**Data supplied**
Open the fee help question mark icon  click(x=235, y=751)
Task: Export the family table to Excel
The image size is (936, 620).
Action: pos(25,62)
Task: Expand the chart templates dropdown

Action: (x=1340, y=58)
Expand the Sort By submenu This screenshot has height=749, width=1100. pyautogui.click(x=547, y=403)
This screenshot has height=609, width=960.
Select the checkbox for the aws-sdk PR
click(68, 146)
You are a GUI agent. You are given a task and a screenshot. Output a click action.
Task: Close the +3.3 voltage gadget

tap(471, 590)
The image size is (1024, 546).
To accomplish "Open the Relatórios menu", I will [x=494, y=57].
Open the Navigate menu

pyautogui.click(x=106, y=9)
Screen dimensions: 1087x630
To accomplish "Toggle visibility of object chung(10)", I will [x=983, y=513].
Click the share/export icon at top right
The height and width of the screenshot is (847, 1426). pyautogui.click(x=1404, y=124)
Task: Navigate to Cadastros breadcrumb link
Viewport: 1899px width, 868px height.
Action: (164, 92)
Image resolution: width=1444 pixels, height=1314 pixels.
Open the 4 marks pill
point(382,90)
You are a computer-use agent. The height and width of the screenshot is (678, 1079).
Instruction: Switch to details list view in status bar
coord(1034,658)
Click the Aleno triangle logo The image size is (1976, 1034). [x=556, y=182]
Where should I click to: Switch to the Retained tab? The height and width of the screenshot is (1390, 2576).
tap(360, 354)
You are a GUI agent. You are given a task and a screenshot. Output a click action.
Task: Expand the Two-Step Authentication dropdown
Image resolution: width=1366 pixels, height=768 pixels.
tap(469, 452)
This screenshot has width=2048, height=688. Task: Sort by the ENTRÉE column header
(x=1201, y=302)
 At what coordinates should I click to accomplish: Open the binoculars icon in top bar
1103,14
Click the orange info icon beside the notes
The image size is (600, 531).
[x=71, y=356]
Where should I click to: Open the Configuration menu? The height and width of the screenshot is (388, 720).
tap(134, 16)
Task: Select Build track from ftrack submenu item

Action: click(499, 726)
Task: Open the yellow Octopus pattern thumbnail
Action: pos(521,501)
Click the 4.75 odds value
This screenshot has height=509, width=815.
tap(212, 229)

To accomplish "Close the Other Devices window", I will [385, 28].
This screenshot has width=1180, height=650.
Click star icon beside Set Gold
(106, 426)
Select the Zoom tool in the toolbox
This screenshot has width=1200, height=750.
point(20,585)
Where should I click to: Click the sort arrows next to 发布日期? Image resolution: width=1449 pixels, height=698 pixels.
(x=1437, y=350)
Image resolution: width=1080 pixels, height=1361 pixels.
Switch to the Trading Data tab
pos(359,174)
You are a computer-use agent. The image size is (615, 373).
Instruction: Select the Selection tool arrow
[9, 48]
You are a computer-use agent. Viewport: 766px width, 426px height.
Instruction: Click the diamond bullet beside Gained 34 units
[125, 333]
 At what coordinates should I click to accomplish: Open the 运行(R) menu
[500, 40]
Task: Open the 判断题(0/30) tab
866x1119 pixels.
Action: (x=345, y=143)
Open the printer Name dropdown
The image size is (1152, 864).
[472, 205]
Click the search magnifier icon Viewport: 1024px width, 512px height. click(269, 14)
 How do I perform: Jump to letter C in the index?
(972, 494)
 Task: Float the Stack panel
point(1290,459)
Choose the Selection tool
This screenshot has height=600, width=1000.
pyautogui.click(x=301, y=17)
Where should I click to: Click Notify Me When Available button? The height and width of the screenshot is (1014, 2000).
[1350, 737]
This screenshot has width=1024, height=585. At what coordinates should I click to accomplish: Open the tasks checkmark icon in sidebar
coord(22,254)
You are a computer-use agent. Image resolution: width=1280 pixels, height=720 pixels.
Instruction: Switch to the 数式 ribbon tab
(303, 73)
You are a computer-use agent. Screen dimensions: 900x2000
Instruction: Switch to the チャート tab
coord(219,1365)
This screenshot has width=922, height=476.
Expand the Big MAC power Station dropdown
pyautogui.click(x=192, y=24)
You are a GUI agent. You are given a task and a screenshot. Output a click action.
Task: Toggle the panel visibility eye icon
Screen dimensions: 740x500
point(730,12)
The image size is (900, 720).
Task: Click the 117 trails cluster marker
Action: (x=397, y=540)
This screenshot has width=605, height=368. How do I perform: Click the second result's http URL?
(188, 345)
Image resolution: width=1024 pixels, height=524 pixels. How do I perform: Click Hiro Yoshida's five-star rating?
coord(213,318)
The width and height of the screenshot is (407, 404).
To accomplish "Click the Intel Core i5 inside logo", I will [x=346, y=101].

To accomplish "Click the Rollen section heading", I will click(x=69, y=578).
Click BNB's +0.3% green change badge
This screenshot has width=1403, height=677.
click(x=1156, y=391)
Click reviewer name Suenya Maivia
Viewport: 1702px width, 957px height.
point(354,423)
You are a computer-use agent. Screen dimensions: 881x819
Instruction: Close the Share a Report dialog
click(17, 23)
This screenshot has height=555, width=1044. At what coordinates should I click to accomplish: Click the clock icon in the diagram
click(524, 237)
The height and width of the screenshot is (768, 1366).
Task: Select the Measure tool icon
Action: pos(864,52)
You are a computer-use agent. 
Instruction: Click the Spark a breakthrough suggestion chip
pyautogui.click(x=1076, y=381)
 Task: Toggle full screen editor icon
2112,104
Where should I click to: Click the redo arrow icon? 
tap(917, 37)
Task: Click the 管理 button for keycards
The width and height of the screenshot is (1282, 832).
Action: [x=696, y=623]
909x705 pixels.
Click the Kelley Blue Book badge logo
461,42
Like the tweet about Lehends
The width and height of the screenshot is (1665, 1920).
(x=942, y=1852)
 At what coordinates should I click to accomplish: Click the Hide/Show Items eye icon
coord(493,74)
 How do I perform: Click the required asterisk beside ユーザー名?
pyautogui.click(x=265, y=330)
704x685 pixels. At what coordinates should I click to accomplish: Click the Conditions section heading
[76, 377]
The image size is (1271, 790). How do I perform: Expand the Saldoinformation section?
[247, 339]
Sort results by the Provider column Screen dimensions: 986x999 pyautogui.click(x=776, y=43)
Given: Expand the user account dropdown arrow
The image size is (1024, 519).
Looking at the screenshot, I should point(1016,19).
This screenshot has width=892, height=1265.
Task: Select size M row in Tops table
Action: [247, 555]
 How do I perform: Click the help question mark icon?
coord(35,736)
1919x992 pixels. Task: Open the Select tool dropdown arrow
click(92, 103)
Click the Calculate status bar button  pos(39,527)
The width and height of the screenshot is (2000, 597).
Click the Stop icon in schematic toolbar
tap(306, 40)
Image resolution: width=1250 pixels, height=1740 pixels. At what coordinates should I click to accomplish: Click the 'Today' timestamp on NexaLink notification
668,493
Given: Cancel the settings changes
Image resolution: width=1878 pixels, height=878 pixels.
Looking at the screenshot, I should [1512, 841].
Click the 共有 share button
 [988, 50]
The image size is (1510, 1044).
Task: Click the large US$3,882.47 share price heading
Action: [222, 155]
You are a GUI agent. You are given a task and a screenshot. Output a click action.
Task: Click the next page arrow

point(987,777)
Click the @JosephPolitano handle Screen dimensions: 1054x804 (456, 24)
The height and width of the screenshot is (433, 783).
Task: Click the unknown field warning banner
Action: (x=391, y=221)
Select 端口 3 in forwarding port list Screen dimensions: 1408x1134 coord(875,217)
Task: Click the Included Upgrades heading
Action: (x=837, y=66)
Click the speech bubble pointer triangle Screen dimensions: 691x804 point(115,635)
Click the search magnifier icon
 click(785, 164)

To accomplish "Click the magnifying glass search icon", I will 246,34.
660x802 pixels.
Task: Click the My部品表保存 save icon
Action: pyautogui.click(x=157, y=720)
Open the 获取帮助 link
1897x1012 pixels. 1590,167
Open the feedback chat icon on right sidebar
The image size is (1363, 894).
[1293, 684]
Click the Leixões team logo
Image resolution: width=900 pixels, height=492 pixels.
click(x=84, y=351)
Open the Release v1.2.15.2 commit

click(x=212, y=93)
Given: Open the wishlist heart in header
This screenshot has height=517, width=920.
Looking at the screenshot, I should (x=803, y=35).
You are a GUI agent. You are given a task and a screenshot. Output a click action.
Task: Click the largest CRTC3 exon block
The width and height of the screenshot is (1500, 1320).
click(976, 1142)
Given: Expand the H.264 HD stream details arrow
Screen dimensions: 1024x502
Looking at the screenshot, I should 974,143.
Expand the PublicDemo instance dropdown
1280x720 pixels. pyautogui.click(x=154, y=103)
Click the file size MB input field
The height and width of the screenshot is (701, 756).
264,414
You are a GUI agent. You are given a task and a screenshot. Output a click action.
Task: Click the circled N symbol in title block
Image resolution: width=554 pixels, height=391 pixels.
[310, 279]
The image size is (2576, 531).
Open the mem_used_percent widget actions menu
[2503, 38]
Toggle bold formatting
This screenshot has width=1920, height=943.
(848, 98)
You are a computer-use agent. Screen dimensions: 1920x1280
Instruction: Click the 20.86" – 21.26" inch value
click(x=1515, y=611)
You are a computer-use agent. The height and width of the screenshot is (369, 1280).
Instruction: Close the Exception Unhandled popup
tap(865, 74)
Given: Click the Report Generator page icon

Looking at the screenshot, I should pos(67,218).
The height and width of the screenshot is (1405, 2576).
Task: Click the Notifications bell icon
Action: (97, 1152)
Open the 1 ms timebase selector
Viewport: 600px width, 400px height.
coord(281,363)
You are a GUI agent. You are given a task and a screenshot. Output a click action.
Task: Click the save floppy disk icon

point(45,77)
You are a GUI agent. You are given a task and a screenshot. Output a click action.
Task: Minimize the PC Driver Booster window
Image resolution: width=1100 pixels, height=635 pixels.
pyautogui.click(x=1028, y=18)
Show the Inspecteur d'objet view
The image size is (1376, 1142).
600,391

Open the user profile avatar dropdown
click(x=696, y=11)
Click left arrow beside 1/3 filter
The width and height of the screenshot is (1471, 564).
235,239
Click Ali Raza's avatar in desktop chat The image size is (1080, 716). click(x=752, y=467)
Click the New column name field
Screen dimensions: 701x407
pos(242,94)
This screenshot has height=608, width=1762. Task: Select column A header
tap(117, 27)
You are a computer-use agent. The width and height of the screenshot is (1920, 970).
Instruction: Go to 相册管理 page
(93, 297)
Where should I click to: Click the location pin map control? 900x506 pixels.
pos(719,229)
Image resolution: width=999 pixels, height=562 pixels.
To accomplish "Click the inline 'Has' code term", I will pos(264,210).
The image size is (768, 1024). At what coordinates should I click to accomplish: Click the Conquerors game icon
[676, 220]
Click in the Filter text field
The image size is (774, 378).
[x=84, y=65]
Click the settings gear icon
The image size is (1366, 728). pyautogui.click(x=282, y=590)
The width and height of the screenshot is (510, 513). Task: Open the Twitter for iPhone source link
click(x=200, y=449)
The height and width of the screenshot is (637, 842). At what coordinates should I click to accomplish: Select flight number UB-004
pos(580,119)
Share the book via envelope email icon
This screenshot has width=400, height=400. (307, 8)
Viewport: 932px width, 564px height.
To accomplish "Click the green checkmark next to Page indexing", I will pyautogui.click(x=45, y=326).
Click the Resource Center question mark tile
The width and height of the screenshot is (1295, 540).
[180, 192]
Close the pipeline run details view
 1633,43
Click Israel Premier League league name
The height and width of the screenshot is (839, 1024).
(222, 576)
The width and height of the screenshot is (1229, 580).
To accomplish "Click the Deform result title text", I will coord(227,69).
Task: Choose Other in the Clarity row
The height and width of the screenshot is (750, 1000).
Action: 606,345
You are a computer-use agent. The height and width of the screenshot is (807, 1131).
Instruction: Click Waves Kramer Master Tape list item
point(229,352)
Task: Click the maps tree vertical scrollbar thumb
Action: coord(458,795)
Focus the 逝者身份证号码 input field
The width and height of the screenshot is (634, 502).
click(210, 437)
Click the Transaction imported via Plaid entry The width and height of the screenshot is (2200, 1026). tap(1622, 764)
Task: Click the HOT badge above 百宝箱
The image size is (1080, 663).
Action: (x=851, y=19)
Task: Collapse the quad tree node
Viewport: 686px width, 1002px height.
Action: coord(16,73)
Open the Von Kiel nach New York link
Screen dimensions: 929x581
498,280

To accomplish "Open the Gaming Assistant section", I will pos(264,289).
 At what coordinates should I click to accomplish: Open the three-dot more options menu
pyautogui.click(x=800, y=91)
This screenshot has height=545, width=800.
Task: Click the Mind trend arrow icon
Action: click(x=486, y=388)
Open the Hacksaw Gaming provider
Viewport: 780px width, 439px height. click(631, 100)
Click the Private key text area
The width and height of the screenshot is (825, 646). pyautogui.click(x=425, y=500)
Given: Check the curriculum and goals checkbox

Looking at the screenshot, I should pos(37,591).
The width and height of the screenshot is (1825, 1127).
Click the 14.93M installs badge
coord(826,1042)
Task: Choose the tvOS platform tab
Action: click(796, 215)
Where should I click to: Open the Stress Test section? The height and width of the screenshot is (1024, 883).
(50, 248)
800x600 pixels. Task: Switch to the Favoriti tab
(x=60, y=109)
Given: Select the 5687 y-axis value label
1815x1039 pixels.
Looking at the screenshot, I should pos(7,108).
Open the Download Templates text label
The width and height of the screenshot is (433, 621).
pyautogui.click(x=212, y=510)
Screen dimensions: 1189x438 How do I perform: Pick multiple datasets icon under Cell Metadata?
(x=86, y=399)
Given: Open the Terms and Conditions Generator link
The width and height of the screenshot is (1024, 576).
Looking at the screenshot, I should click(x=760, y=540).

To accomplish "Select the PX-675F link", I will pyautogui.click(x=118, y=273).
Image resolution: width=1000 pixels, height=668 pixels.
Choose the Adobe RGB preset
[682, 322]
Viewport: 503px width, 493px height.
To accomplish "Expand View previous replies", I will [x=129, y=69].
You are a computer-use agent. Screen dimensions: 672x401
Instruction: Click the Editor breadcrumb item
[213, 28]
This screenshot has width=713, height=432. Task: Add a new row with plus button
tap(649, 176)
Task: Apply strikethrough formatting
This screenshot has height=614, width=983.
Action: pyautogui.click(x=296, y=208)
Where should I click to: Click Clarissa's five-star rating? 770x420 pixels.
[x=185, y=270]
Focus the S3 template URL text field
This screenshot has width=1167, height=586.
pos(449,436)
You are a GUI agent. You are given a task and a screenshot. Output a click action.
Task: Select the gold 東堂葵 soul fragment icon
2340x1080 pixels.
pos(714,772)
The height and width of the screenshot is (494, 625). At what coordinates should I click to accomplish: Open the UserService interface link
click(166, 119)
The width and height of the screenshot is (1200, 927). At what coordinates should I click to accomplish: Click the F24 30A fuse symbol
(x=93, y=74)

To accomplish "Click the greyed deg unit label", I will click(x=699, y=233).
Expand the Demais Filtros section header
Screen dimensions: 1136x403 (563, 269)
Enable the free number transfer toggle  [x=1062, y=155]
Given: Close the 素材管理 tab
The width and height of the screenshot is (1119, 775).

**Task statement**
The response should hold exactly the lines starting at the line with "Open the Hacksaw Gaming provider" and ending at the line with "Open the Download Templates text label", and no other line of the material above.

**Output of the exercise**
Open the Hacksaw Gaming provider
Viewport: 780px width, 439px height. click(631, 100)
Click the Private key text area
The width and height of the screenshot is (825, 646). pyautogui.click(x=425, y=500)
Given: Check the curriculum and goals checkbox

Looking at the screenshot, I should pos(37,591).
The width and height of the screenshot is (1825, 1127).
Click the 14.93M installs badge
coord(826,1042)
Task: Choose the tvOS platform tab
Action: click(796, 215)
Where should I click to: Open the Stress Test section? The height and width of the screenshot is (1024, 883).
(50, 248)
800x600 pixels. Task: Switch to the Favoriti tab
(x=60, y=109)
Given: Select the 5687 y-axis value label
1815x1039 pixels.
Looking at the screenshot, I should pos(7,108).
Open the Download Templates text label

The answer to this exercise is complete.